━━━ Entries supplied ━━━
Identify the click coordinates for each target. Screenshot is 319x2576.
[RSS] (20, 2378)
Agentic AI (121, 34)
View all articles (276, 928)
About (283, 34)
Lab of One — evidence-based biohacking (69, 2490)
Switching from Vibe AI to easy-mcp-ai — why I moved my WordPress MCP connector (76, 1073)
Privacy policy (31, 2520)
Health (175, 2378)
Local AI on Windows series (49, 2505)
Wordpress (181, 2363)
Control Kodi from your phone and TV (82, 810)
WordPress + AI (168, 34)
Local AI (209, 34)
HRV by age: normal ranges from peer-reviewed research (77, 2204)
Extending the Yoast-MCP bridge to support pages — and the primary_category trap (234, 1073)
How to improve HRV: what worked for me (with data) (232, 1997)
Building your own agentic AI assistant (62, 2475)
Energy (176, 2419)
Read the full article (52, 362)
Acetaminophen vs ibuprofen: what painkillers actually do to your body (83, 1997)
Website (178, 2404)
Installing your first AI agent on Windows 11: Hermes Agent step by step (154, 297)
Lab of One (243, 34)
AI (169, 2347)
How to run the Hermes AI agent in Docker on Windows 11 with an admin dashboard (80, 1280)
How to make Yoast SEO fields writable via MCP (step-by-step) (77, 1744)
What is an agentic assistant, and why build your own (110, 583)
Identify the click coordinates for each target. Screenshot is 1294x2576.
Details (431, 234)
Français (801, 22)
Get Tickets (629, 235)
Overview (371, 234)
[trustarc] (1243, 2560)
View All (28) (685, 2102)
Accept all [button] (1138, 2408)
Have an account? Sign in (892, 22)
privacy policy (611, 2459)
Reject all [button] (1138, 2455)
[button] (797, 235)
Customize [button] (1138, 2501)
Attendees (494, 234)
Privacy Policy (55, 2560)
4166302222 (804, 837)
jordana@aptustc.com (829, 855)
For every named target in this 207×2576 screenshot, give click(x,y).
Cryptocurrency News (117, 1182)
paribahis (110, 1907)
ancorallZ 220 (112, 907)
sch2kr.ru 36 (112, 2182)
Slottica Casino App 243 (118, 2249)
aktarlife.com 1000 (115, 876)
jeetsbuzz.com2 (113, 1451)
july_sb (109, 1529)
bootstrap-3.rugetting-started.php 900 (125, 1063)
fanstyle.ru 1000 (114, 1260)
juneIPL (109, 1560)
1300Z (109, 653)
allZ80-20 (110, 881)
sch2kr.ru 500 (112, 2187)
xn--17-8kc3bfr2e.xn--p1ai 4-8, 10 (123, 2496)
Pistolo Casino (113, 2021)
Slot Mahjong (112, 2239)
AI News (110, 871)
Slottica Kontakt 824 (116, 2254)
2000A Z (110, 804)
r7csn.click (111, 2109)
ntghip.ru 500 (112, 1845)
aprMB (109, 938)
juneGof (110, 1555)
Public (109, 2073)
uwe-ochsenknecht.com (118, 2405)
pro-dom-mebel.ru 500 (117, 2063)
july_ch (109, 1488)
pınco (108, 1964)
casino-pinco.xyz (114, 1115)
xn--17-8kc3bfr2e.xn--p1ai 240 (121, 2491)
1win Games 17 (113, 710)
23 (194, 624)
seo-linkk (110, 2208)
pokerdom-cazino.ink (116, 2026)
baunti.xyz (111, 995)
━━━
# Instructions for the task
Please find every line in the listing that holds the string "Windows" and copy it.

# Task solution
Local AI on Windows series (49, 2505)
Installing your first AI agent on Windows 11: Hermes Agent step by step (154, 297)
How to run the Hermes AI agent in Docker on Windows 11 with an admin dashboard (80, 1280)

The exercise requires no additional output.